Importance: The Patient Health Questionnaire depression module (PHQ-9) is a 9-item self-administered instrument used for detecting depression and assessing severity of depression. The Patient Health Questionnaire-2 (PHQ-2) consists of the first 2 items of the PHQ-9 (which assess the frequency of depressed mood and anhedonia) and can be used as a first step to identify patients for evaluation with the full PHQ-9.

Objective: To estimate PHQ-2 accuracy alone and combined with the PHQ-9 for detecting major depression.

Data sources: MEDLINE, MEDLINE In-Process & Other Non-Indexed Citations, PsycINFO, and Web of Science (January 2000-May 2018).
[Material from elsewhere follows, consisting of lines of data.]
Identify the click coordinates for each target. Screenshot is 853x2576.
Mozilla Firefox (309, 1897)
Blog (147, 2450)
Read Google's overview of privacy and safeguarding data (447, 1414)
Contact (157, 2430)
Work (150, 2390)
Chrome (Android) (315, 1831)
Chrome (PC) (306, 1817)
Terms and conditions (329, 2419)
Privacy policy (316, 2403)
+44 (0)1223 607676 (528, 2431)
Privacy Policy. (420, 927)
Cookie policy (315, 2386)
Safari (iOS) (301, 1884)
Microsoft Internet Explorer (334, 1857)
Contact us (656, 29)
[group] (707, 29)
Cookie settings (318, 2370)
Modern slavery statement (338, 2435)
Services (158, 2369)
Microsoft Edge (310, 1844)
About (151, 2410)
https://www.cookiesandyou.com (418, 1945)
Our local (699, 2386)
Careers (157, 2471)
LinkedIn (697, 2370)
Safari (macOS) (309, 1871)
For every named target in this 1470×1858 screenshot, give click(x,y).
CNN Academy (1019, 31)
Study selection: Eligible data sets compared PHQ-2 scores with major depression diagnoses from a validated diagnostic interview.

Data extraction and synthesis: Individual participant data were synthesized with bivariate random-effects meta-analysis to estimate pooled sensitivity and specificity of the PHQ-2 alone among studies using semistructured, fully structured, or Mini International Neuropsychiatric Interview (MINI) diagnostic interviews separately and in combination with the PHQ-9 vs the PHQ-9 alone for studies that used semistructured interviews. The PHQ-2 score ranges from 0 to 6, and the PHQ-9 score ranges from 0 to 27.
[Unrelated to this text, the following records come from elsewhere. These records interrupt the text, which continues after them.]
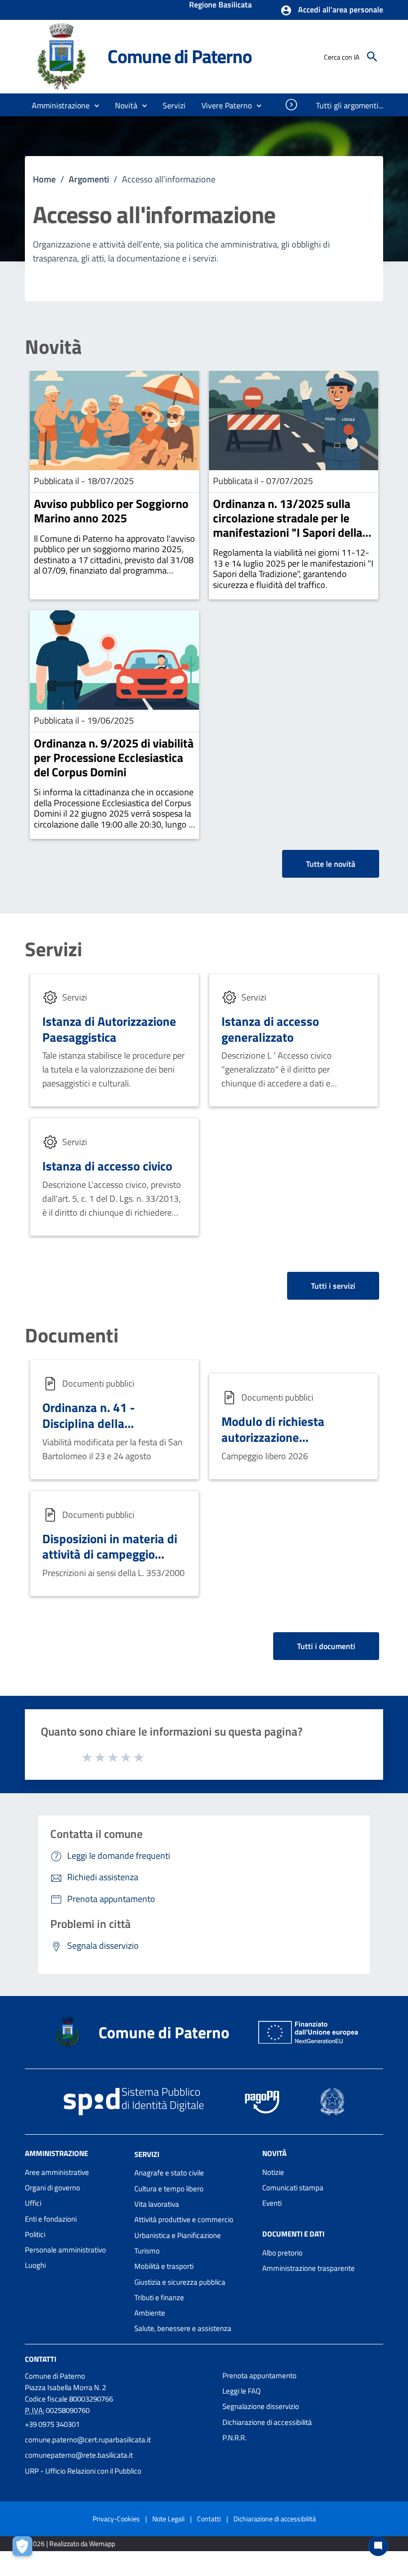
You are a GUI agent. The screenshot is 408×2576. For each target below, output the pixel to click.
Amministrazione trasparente (308, 2268)
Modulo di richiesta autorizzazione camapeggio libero (272, 1437)
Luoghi (35, 2265)
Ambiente (149, 2313)
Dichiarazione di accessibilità (267, 2422)
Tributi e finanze (159, 2297)
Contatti (40, 2359)
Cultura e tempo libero (169, 2188)
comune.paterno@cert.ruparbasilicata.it (88, 2439)
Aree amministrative (57, 2172)
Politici (35, 2234)
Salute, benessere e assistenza (182, 2328)
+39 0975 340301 (52, 2424)
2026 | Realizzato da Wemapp (72, 2543)
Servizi (53, 949)
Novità (53, 347)
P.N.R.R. (234, 2437)
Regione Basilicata (220, 5)
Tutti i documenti (326, 1646)
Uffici (33, 2203)
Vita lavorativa (156, 2204)
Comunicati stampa (292, 2187)
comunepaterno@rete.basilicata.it (79, 2455)
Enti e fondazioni (51, 2219)
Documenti (71, 1335)
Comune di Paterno (179, 56)
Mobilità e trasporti (164, 2266)
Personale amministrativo (65, 2249)
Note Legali (168, 2518)
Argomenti (89, 179)
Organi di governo (52, 2187)
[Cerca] (372, 57)
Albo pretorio (282, 2252)
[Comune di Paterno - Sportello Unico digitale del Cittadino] (62, 56)
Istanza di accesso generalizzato (270, 1029)
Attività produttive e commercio (183, 2219)
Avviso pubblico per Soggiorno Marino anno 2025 (111, 511)
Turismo (147, 2250)
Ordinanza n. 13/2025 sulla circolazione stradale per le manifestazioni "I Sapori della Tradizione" (287, 525)
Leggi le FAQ (241, 2391)
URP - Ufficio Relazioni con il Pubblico (83, 2471)
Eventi (272, 2203)
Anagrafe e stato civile (169, 2172)
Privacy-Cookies (116, 2518)
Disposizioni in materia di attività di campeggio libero (109, 1554)
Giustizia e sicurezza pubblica (179, 2282)
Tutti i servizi (333, 1286)
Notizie (273, 2172)
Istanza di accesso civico (107, 1165)
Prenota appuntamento (259, 2375)
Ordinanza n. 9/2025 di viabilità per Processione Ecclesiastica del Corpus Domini (114, 757)
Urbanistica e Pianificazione (177, 2235)
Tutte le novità (330, 864)
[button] (331, 10)
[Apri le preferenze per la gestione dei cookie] (24, 2548)
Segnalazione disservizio (260, 2406)
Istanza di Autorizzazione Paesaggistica (109, 1029)
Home (44, 179)
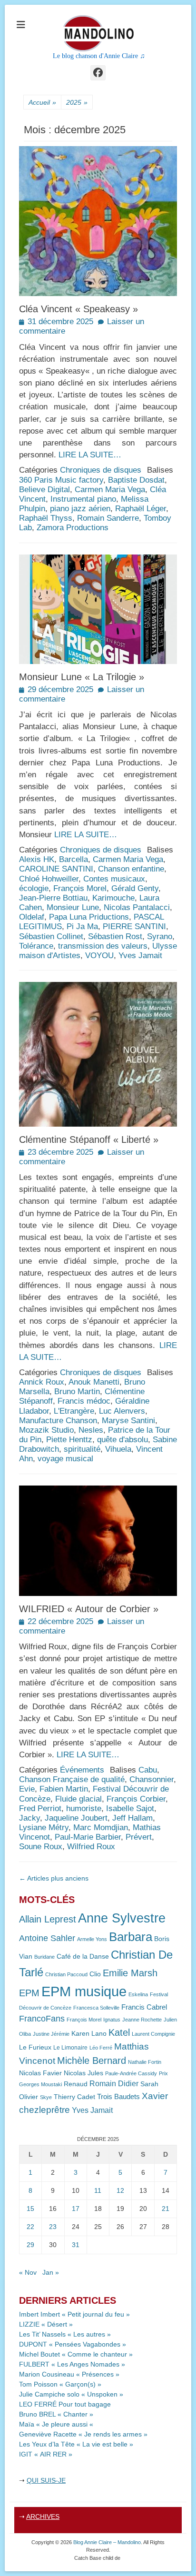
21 (165, 2208)
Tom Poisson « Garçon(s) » (60, 2384)
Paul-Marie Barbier (88, 1837)
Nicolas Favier (40, 2073)
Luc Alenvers (122, 1411)
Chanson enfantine (131, 868)
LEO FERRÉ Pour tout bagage (65, 2404)
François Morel (80, 888)
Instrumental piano (83, 499)
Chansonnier (151, 1779)
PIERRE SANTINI (134, 926)
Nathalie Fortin (144, 2062)
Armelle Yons (92, 1939)
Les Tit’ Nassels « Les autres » (65, 2334)
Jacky (29, 1818)
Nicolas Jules (83, 2073)
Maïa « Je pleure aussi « (57, 2424)
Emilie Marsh (130, 1973)
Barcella (73, 859)
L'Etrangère (74, 1411)
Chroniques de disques (100, 470)
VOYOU (99, 955)
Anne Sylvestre (122, 1918)
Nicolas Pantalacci (137, 907)
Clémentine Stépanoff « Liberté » (88, 1139)
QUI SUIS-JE (46, 2480)
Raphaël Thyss (45, 518)
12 (120, 2190)
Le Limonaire (70, 2047)
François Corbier (136, 1798)
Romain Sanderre (108, 518)
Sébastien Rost (115, 936)
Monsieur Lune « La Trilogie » (81, 677)
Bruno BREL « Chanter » (56, 2414)
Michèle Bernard (91, 2060)
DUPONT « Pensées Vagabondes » (72, 2344)
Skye (46, 2097)
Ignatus (111, 2019)
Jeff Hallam (132, 1818)
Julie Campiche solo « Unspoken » (71, 2394)
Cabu (147, 1769)
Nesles (90, 1430)
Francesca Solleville (96, 2008)
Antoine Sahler (47, 1938)
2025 (77, 102)
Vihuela (118, 1449)
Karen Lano (89, 2033)
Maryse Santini (128, 1420)
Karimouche (113, 897)
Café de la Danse (83, 1956)
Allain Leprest (47, 1919)
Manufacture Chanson (58, 1420)
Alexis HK (36, 859)
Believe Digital (44, 489)
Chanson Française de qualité (72, 1779)
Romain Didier (113, 2084)
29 (30, 2245)
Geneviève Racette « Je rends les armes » (83, 2434)
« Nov (28, 2272)
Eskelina (138, 1994)
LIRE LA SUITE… (90, 454)
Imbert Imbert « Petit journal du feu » (74, 2314)
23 (53, 2226)
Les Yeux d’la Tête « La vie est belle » (76, 2444)
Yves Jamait (140, 955)
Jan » (50, 2272)
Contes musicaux (114, 878)
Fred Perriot (40, 1808)
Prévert (139, 1837)
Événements (82, 1769)
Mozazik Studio (46, 1430)
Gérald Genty (134, 888)
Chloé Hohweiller (48, 878)
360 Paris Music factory (61, 480)
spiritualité (82, 1449)
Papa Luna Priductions (89, 916)
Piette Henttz (69, 1439)
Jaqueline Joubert (76, 1818)
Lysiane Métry (44, 1827)
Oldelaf (31, 916)
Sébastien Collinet (51, 936)
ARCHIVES (42, 2516)
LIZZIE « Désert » (46, 2324)
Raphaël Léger (140, 508)
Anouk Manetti (94, 1382)
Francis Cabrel (144, 2007)
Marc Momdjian (100, 1827)
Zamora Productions (72, 527)
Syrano (159, 936)
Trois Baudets (118, 2096)
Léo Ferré (100, 2048)
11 (97, 2190)
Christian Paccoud (66, 1974)
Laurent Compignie (153, 2034)
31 (75, 2245)
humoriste (83, 1808)
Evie (27, 1788)
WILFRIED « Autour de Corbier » (88, 1609)
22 (30, 2226)
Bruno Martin (77, 1391)
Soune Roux (40, 1846)
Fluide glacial (78, 1798)
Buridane (44, 1957)
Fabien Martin (63, 1788)
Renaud (76, 2084)
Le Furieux (35, 2047)
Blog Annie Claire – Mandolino (107, 2542)
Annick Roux (41, 1382)
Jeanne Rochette (142, 2019)
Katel (119, 2032)
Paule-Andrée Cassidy (131, 2073)
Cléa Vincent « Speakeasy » (78, 309)
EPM (29, 1992)
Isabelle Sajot (130, 1808)
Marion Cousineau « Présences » (69, 2374)
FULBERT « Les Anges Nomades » (72, 2364)
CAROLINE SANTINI (56, 868)
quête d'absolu (122, 1439)
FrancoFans (42, 2018)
Results: Individual participant data were obtained from 100 of 136 eligible studies (44 318 participants; 4572 with major depression [10%]; mean [SD] age, 49 [17] years; 59% female). Among studies that used semistructured interviews, PHQ-2 sensitivity and specificity (95% CI) were 0.91 (0.88-0.94) and 0.67 (0.64-0.71) for cutoff scores of 2 or greater and 0.72 (0.67-0.77) and 0.85 (0.83-0.87) for cutoff scores of 3 or greater. Sensitivity was significantly greater for semistructured vs fully structured interviews. Specificity was not significantly different across the types of interviews. The area under the receiver operating characteristic curve was 0.88 (0.86-0.89) for semistructured interviews, 0.82 (0.81-0.84) for fully structured interviews, and 0.87 (0.85-0.88) for the MINI. There were no significant subgroup differences. For semistructured interviews, sensitivity for PHQ-2 scores of 2 or greater followed by PHQ-9 scores of 10 or greater (0.82 [0.76-0.86]) was not significantly different than PHQ-9 scores of 10 or greater alone (0.86 [0.80-0.90]); specificity for the combination was significantly but minimally higher (0.87 [0.84-0.89] vs 0.85 [0.82-0.87]). The area under the curve was 0.90 (0.89-0.91). The combination was estimated to reduce the number of participants needing to complete the full PHQ-9 by 57% (56%-58%).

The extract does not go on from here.